**Work to be completed:**
Starting at the top line and ending at the bottom one, repeat the entries exactly and drop every picture.
Dataset Block Start
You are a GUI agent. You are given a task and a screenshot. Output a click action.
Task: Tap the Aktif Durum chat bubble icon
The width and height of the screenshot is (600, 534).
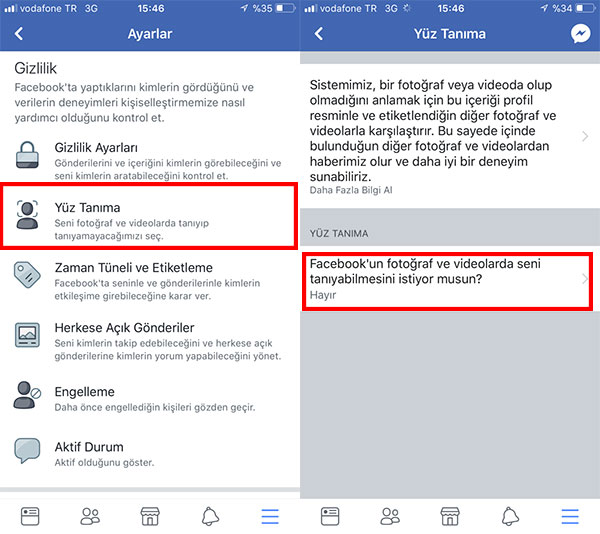pyautogui.click(x=27, y=451)
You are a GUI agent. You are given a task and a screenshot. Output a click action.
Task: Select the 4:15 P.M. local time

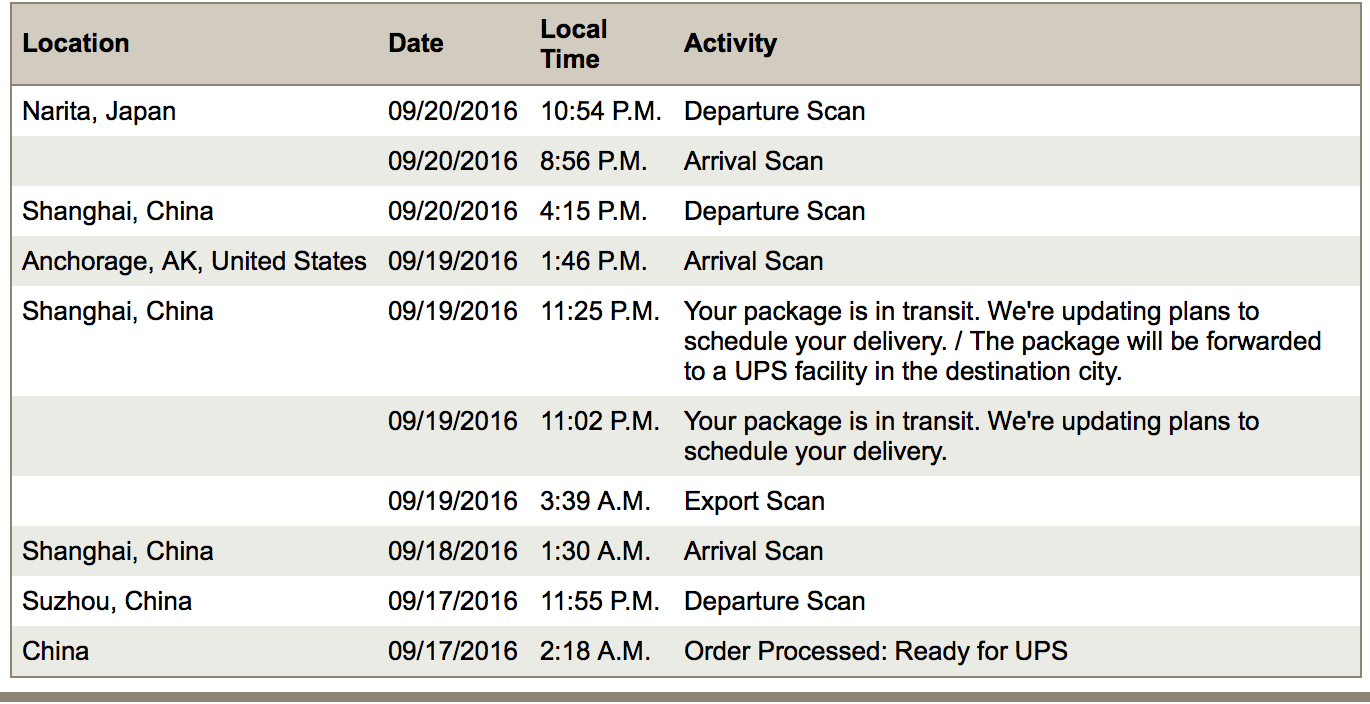coord(594,211)
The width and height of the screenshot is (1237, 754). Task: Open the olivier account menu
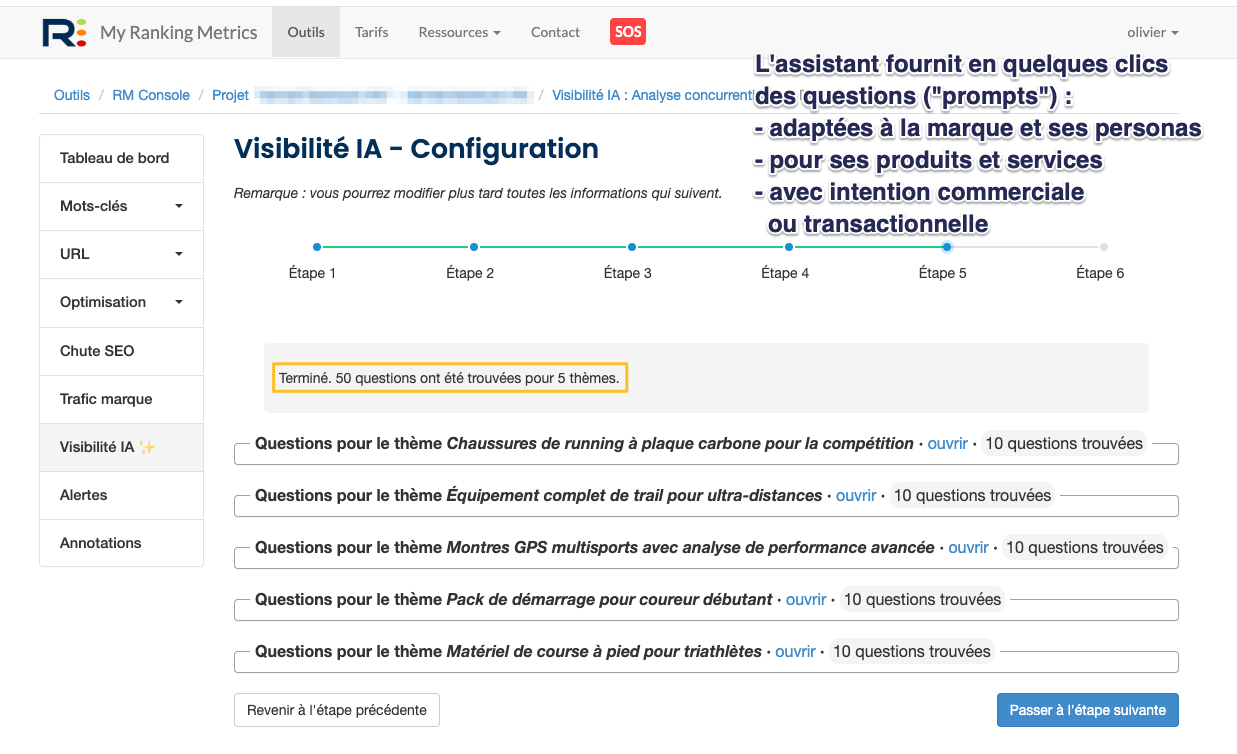coord(1152,31)
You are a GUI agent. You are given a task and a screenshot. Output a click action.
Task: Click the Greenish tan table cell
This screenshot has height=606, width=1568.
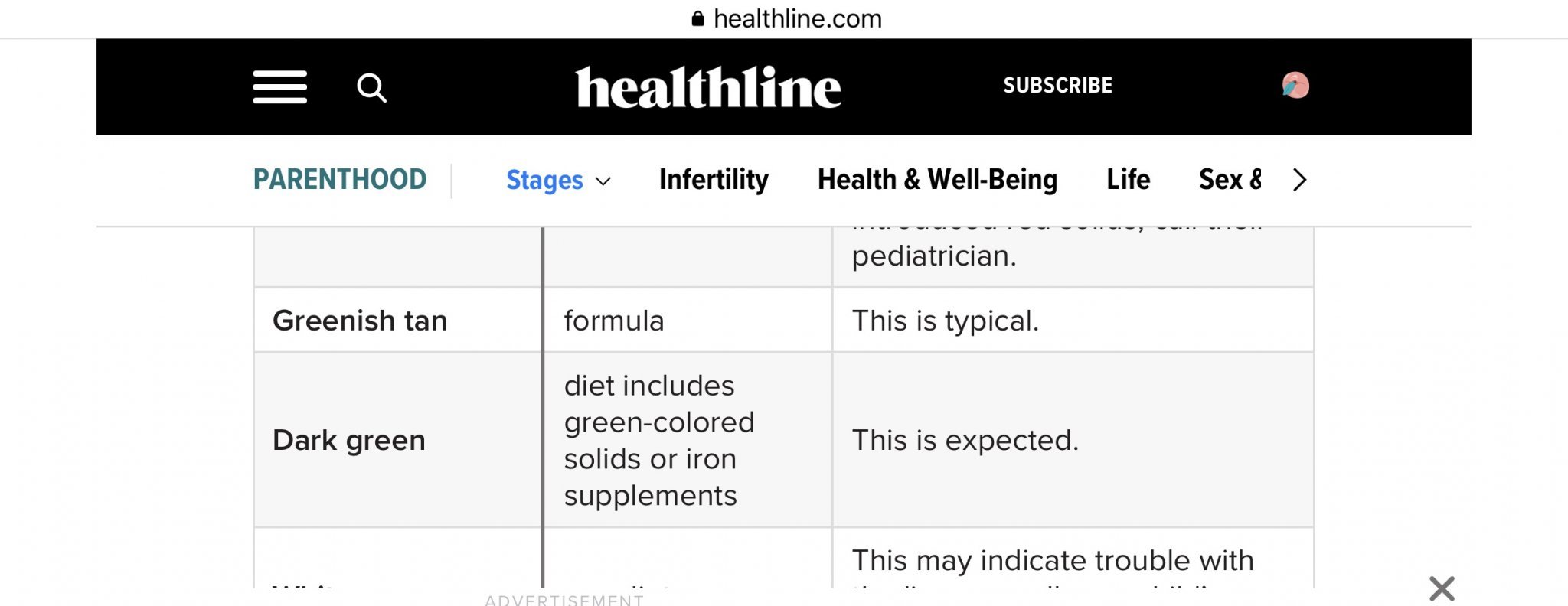360,321
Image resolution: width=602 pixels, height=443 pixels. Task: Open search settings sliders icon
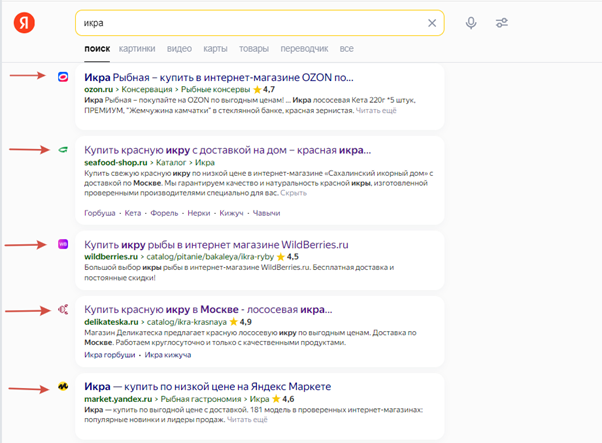coord(502,23)
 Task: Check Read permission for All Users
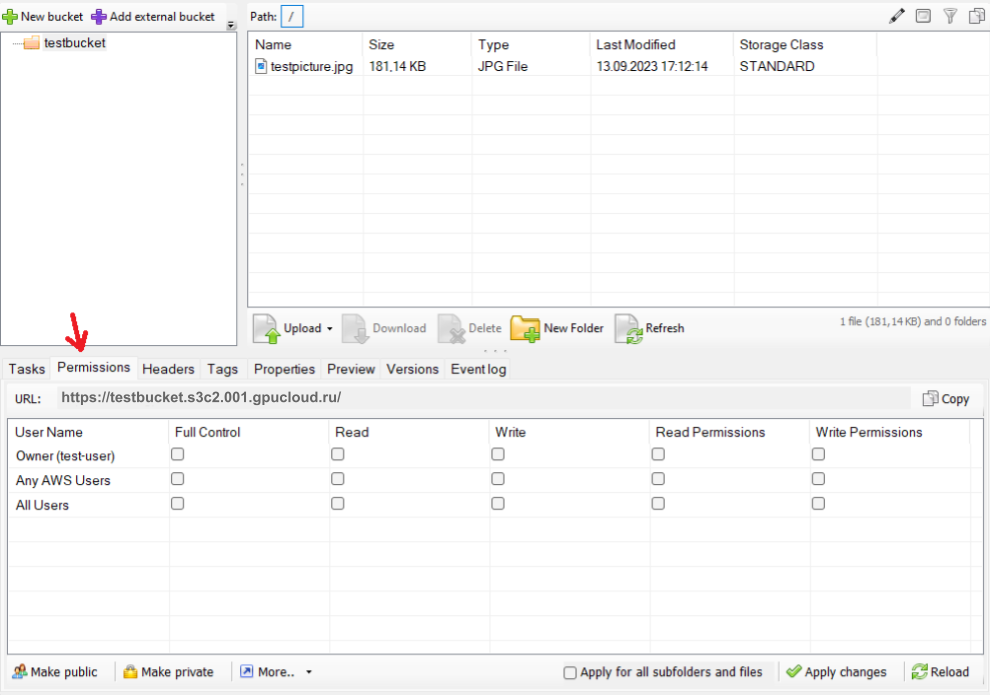coord(338,504)
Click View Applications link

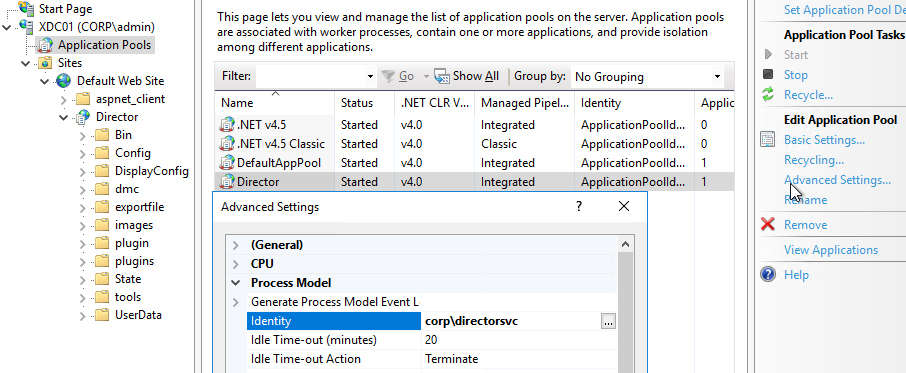click(831, 250)
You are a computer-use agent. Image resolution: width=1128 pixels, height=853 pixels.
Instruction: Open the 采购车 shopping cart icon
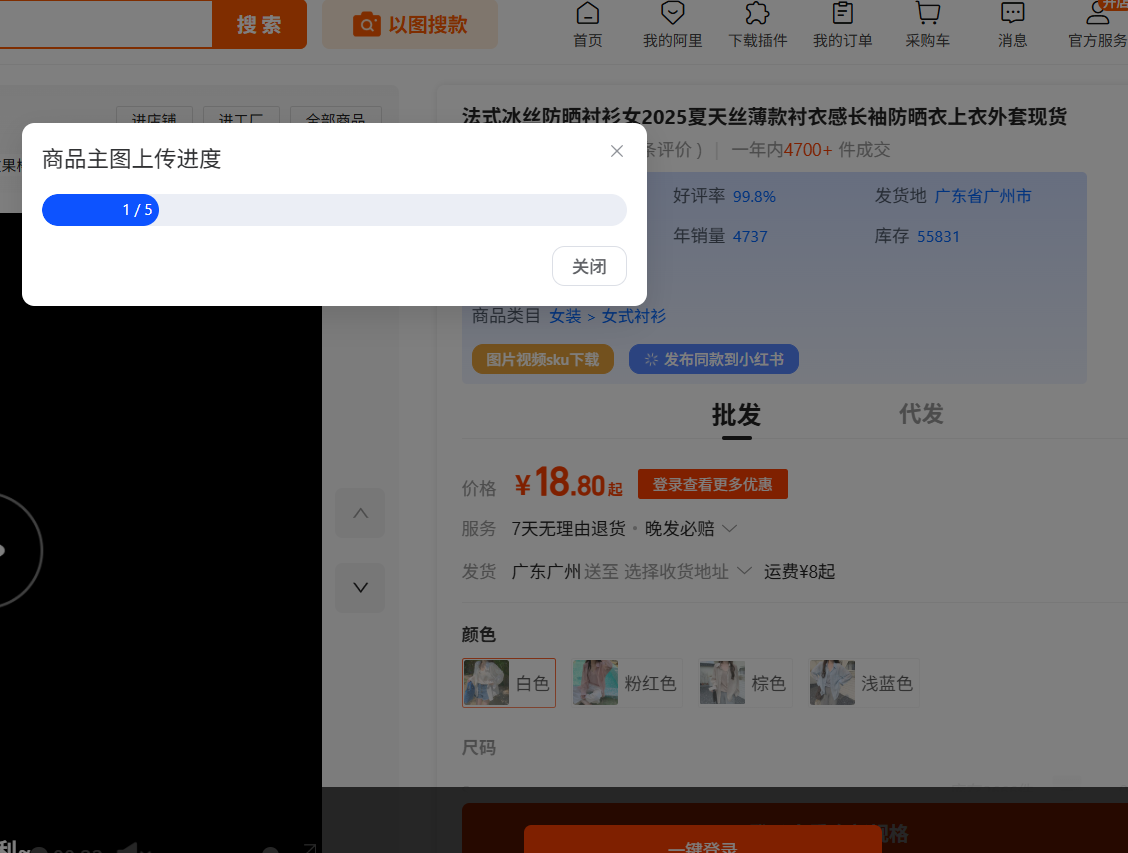click(927, 14)
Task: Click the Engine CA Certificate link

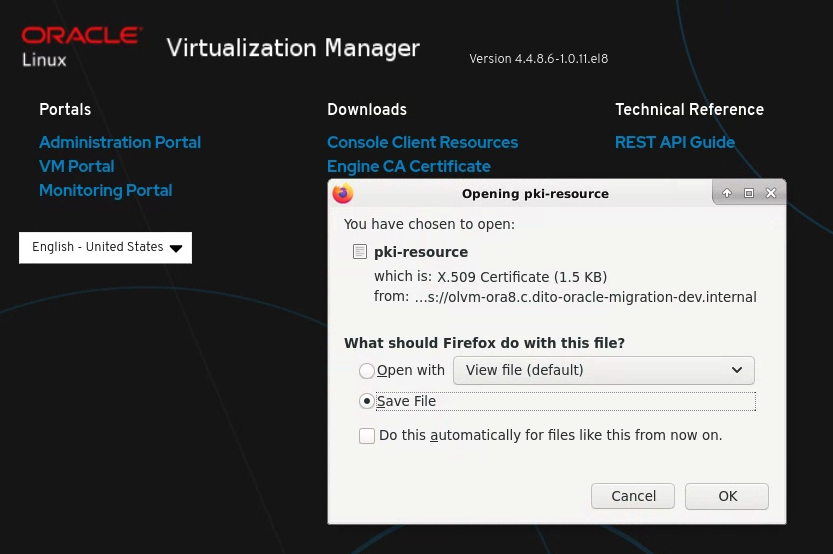Action: [408, 166]
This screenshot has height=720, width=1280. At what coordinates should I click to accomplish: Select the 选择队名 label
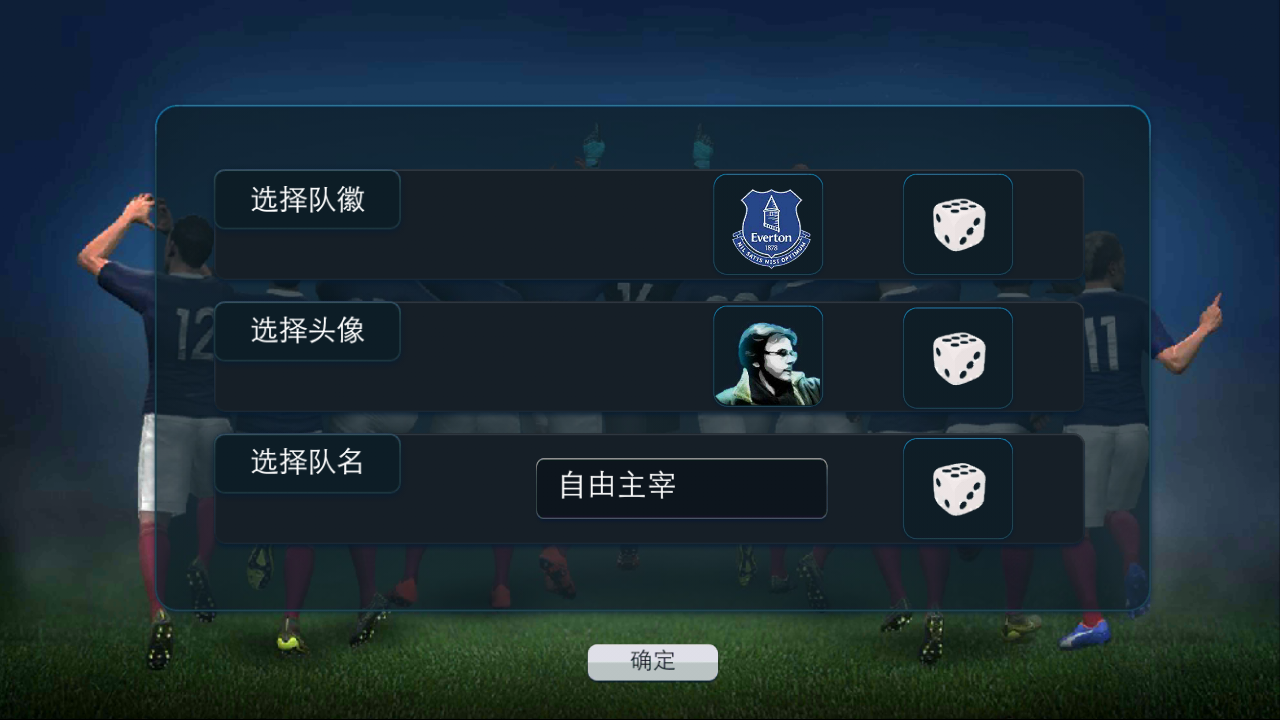(307, 463)
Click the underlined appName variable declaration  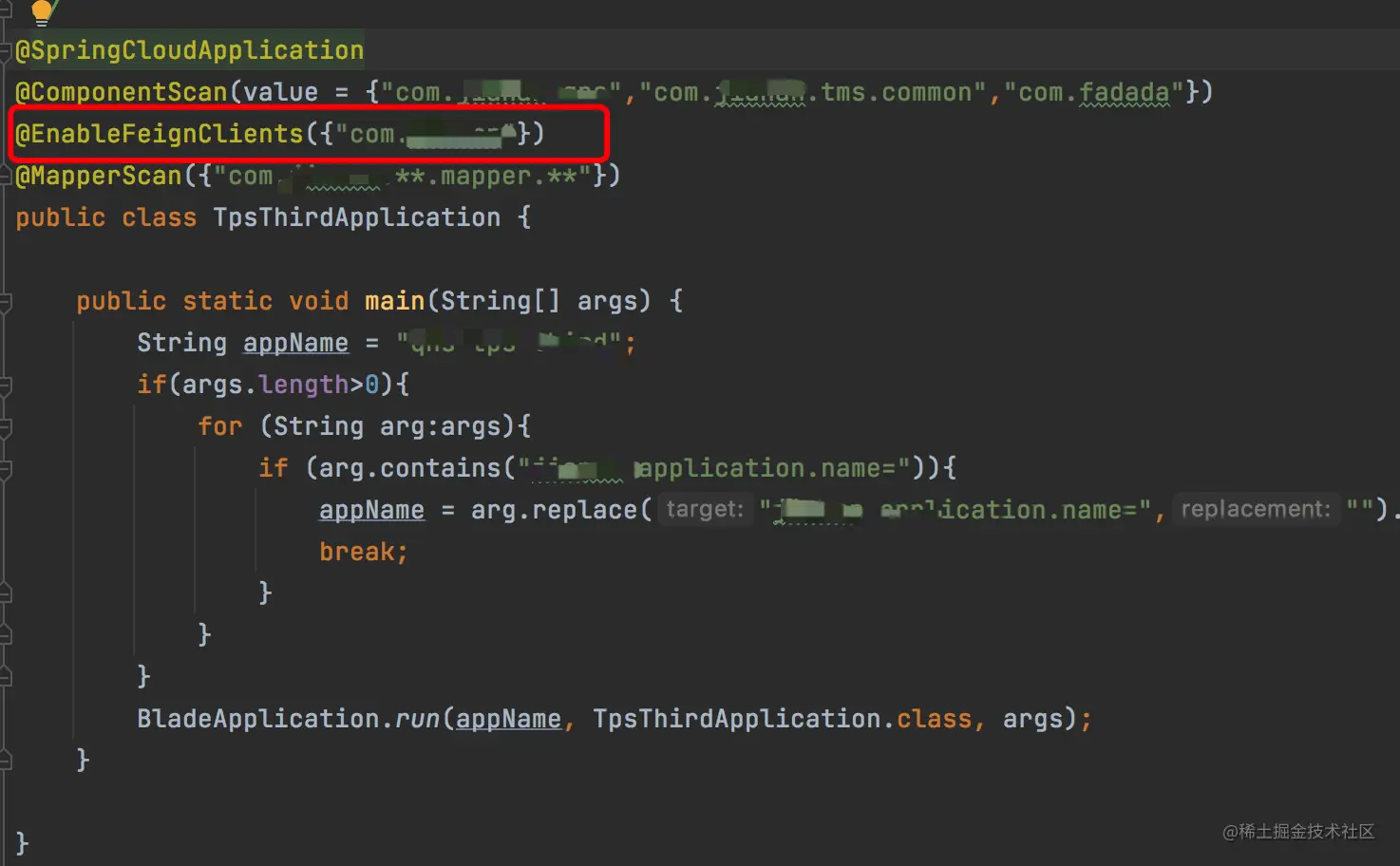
Dataset Block End
**Written reply:**
You are a GUI agent. You are given a task and a screenshot. Output a click action.
Task: Tap the Aktif Durum chat bubble icon
The width and height of the screenshot is (600, 534).
pyautogui.click(x=27, y=451)
You are a GUI agent. You are given a task and a screenshot. Output a click action.
Task: Select the 4:15 P.M. local time

coord(594,211)
The width and height of the screenshot is (1237, 754). Task: Open the olivier account menu
coord(1152,31)
You are a GUI agent. You are given a task and a screenshot. Output a click action.
Task: Click the Greenish tan table cell
This screenshot has height=606, width=1568.
360,321
Image resolution: width=602 pixels, height=443 pixels. Task: Open search settings sliders icon
coord(502,23)
 Task: Check Read permission for All Users
coord(338,504)
Click View Applications link

click(831, 250)
You are a computer-use agent. Image resolution: width=1128 pixels, height=853 pixels.
Instruction: Open the 采购车 shopping cart icon
click(927, 14)
Task: Click the Engine CA Certificate link

Action: [408, 166]
This screenshot has height=720, width=1280. At what coordinates should I click to accomplish: Select the 选择队名 label
(307, 463)
Click the underlined appName variable declaration  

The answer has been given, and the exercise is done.